▶ **REQUIREMENT A**
Lay out as a numbered list the lines of the listing, everything from its first line down through the line containing "Contact Us (174, 1172)", leaving out blank lines.

_ _ _ _ _ _ _

1c Hard and Soft Water

  • HARD and SOFT WATER: Many compounds dissolve in water without chemical change but may have a variety of consequences!
    • Water which readily gives a lather with soap (not detergents) is described as soft water.
      • Note: Detergents usually give a good lather with any water.
  • Some of these dissolved substances make the water hard.
    • This means the water does not readily give a good lather with soap and so wastes soap as well as causing a 'scum'! though it does not affect soapless detergents.
    • The 'scum' is due to the formation of insoluble calcium and magnesium salts formed by a reaction between the soap molecules and calcium and magnesium ions.
  • Most hardness is due to water containing dissolved calcium or magnesium compounds.
    • The hard water is formed when natural waters flow over ground or rocks containing calcium or magnesium compounds.
    • e.g. Chalk and limestone, mainly calcium carbonate CaCO3 with some magnesium carbonate too.
    • or Gypsum rock deposits, which are mainly calcium sulphate CaSO4,
    • and magnesium sulphate which was called 'Epsom Salts', formula MgSO4.7H2O, because it crystallised out of evaporated spring water from Epsom on the chalk downs of southern England.
  • Calcium sulphate (slightly soluble) and magnesium sulphate (very soluble) are washed out of rock formations.
  • Insoluble calcium carbonate (in limestone, chalk) and insoluble magnesium carbonate both dissolve in acid rainwater to form soluble hydrogencarbonates
    • e.g. naturally carbonated water (dissolved carbon dioxide makes water acidic so it reacts with the carbonate) ...
    • insoluble calcium carbonate + water + carbon dioxide ==> soluble calcium hydrogencarbonate
    • CaCO3(s) + H2O(l) + CO2(g) ==> Ca(HCO3)2(aq)
  • The simplest test for 'hardness' is to shake the water with an old fashioned 'soapy'* soap.

_ _ _ _ _ _ _

▶ **REQUIREMENT B**
According to the text on hard and soft water, what causes the 'scum' that forms when soap is used in hard water?

_ _ _ _ _ _ _

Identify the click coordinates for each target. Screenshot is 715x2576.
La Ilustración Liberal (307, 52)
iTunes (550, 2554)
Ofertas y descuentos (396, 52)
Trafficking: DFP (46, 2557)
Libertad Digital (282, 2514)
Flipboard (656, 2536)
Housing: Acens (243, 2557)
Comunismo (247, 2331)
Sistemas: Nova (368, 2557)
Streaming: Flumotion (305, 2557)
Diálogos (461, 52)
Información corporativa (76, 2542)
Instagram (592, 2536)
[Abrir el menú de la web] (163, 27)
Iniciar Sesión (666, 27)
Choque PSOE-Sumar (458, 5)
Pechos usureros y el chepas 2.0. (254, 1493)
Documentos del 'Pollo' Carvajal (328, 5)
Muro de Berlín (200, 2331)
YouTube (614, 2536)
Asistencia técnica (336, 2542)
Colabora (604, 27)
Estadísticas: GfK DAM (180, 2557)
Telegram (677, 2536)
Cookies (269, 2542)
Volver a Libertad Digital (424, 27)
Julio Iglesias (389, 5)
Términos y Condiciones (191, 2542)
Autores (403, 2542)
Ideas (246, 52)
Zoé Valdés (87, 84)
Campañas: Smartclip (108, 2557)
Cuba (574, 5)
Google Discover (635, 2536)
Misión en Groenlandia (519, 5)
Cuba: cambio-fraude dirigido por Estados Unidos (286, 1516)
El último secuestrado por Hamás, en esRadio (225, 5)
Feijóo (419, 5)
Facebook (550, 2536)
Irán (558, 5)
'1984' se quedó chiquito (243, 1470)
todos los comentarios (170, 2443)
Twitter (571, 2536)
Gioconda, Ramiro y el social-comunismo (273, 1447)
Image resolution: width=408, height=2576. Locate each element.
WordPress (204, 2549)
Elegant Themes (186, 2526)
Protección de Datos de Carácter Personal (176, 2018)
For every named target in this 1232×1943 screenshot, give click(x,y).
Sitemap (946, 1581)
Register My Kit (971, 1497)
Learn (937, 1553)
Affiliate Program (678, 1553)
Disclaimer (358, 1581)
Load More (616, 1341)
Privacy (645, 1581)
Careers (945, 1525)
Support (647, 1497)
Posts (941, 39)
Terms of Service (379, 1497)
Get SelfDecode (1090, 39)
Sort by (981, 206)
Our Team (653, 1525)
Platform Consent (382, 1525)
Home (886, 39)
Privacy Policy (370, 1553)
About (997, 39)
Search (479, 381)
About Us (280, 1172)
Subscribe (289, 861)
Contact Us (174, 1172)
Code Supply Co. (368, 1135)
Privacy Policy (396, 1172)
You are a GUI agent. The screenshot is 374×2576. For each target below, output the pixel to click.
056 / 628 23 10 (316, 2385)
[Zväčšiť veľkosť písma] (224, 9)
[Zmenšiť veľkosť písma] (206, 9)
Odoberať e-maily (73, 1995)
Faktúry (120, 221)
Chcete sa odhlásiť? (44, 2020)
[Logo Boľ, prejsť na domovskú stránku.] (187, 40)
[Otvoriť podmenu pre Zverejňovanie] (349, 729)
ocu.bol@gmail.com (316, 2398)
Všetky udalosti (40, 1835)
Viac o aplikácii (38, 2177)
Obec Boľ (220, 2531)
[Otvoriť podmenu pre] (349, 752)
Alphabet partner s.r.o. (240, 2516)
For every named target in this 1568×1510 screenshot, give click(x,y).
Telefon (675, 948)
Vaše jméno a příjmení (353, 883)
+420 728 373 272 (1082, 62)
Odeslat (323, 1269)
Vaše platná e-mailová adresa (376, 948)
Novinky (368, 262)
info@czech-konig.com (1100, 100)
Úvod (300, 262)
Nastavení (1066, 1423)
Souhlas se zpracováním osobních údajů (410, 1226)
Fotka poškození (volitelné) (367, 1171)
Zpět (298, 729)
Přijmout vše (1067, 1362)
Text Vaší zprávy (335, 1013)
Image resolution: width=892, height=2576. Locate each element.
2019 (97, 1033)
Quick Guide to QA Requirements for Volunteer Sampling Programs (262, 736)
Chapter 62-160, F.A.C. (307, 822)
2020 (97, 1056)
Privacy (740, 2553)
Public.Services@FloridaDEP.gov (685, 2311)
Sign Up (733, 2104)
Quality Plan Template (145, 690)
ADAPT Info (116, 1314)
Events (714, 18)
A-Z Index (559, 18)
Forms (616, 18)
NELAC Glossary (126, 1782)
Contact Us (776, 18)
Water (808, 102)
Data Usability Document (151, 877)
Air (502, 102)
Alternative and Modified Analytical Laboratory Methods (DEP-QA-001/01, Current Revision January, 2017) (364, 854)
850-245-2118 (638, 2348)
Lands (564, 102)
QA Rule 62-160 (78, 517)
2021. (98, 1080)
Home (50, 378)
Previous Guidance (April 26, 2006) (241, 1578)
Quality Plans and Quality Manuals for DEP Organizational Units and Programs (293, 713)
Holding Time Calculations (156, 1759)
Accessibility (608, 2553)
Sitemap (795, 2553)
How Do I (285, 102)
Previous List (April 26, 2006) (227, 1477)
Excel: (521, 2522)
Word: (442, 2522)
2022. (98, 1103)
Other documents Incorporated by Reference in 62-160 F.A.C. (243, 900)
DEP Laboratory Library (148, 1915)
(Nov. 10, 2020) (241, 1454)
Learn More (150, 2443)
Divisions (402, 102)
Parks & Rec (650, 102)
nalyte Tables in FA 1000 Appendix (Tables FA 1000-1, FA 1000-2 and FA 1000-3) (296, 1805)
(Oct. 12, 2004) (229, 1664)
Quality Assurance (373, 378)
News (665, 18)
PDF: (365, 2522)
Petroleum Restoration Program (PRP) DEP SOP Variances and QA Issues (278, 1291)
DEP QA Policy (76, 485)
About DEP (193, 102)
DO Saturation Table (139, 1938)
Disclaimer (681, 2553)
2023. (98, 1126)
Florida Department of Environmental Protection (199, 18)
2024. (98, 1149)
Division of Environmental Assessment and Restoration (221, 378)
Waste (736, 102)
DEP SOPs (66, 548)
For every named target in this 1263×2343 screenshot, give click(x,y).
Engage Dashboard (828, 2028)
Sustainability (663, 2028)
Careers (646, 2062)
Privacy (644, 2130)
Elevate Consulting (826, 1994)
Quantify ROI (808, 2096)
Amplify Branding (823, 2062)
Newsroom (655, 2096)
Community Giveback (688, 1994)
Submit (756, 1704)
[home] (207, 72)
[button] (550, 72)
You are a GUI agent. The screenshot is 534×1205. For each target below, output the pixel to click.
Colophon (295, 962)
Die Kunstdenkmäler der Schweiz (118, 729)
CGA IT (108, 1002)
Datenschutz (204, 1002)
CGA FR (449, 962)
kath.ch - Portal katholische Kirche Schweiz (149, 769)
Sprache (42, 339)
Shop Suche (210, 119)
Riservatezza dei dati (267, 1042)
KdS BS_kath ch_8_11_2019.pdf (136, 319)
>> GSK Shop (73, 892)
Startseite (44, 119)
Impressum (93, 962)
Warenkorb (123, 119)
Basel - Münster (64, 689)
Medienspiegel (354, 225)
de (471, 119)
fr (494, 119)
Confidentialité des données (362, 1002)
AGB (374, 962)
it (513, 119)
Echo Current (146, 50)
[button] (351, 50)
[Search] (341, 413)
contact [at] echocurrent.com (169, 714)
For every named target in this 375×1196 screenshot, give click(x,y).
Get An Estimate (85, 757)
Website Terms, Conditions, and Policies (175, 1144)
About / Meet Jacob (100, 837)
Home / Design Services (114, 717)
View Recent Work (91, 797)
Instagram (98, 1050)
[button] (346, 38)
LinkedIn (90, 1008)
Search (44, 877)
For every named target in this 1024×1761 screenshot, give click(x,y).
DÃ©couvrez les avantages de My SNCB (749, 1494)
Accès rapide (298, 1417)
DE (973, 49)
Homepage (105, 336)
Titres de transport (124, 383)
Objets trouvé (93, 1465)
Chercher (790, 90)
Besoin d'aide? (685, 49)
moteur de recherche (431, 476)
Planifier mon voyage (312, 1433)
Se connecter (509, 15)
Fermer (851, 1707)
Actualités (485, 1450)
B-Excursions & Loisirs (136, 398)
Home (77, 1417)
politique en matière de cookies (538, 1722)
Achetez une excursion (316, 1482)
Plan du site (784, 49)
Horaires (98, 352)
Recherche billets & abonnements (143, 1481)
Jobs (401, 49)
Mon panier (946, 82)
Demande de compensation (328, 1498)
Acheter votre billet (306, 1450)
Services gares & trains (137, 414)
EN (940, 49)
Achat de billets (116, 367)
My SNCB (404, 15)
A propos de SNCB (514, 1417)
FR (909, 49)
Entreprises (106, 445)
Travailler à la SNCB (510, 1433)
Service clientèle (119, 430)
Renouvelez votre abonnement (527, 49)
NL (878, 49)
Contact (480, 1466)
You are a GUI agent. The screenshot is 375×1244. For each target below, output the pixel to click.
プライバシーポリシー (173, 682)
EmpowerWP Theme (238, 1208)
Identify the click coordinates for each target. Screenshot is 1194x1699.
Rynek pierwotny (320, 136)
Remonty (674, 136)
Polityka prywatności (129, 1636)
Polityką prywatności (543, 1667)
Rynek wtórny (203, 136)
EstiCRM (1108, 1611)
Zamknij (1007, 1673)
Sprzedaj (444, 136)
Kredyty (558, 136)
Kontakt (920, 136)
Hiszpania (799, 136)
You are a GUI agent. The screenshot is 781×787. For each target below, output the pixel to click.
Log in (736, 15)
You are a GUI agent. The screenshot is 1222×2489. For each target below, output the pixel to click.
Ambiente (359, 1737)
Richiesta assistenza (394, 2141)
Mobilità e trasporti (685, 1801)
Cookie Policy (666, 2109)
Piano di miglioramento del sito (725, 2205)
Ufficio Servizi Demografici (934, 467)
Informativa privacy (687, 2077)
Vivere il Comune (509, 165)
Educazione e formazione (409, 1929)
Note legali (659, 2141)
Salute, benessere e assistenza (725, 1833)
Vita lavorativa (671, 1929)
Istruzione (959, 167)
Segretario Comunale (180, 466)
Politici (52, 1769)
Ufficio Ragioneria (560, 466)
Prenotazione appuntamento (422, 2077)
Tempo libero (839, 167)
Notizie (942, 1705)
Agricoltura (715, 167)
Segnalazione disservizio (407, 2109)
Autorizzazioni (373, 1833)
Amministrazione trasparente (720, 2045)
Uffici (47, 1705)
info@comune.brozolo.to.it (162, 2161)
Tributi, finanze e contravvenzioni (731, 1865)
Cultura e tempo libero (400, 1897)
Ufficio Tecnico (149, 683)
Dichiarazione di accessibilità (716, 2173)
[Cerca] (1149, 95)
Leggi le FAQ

_ _ _ _ _ _ _

▶ **WRITTEN RESPONSE A**
1. Identify the click coordinates for each target. Screenshot is 715x2576.
2. La Ilustración Liberal (307, 52)
3. iTunes (550, 2554)
4. Ofertas y descuentos (396, 52)
5. Trafficking: DFP (46, 2557)
6. Libertad Digital (282, 2514)
7. Flipboard (656, 2536)
8. Housing: Acens (243, 2557)
9. Comunismo (247, 2331)
10. Sistemas: Nova (368, 2557)
11. Streaming: Flumotion (305, 2557)
12. Diálogos (461, 52)
13. Información corporativa (76, 2542)
14. Instagram (592, 2536)
15. [Abrir el menú de la web] (163, 27)
16. Iniciar Sesión (666, 27)
17. Choque PSOE-Sumar (458, 5)
18. Pechos usureros y el chepas 2.0. (254, 1493)
19. Documentos del 'Pollo' Carvajal (328, 5)
20. Muro de Berlín (200, 2331)
21. YouTube (614, 2536)
22. Asistencia técnica (336, 2542)
23. Colabora (604, 27)
24. Estadísticas: GfK DAM (180, 2557)
25. Telegram (677, 2536)
26. Cookies (269, 2542)
27. Volver a Libertad Digital (424, 27)
28. Julio Iglesias (389, 5)
29. Términos y Condiciones (191, 2542)
30. Autores (403, 2542)
31. Ideas (246, 52)
32. Zoé Valdés (87, 84)
33. Campañas: Smartclip (108, 2557)
34. Cuba (574, 5)
35. Google Discover (635, 2536)
36. Misión en Groenlandia (519, 5)
37. Cuba: cambio-fraude dirigido por Estados Unidos (286, 1516)
38. El último secuestrado por Hamás, en esRadio (225, 5)
39. Feijóo (419, 5)
40. Facebook (550, 2536)
41. Irán (558, 5)
42. '1984' se quedó chiquito (243, 1470)
43. todos los comentarios (170, 2443)
44. Twitter (571, 2536)
45. Gioconda, Ramiro y el social-comunismo (273, 1447)
46. Image resolution: width=408, height=2576. Locate each element.
47. WordPress (204, 2549)
48. Elegant Themes (186, 2526)
49. Protección de Datos de Carácter Personal (176, 2018)
50. For every named target in this 1232×1943 screenshot, give click(x,y).
51. Sitemap (946, 1581)
52. Register My Kit (971, 1497)
53. Learn (937, 1553)
54. Affiliate Program (678, 1553)
55. Disclaimer (358, 1581)
56. Load More (616, 1341)
57. Privacy (645, 1581)
58. Careers (945, 1525)
59. Support (647, 1497)
60. Posts (941, 39)
61. Terms of Service (379, 1497)
62. Get SelfDecode (1090, 39)
63. Sort by (981, 206)
64. Our Team (653, 1525)
65. Platform Consent (382, 1525)
66. Home (886, 39)
67. Privacy Policy (370, 1553)
68. About (997, 39)
69. Search (479, 381)
70. About Us (280, 1172)
71. Subscribe (289, 861)
72. Contact Us (174, 1172)

▶ **WRITTEN RESPONSE B**
The scum forms from insoluble calcium and magnesium salts, produced by a reaction between the soap molecules and calcium and magnesium ions.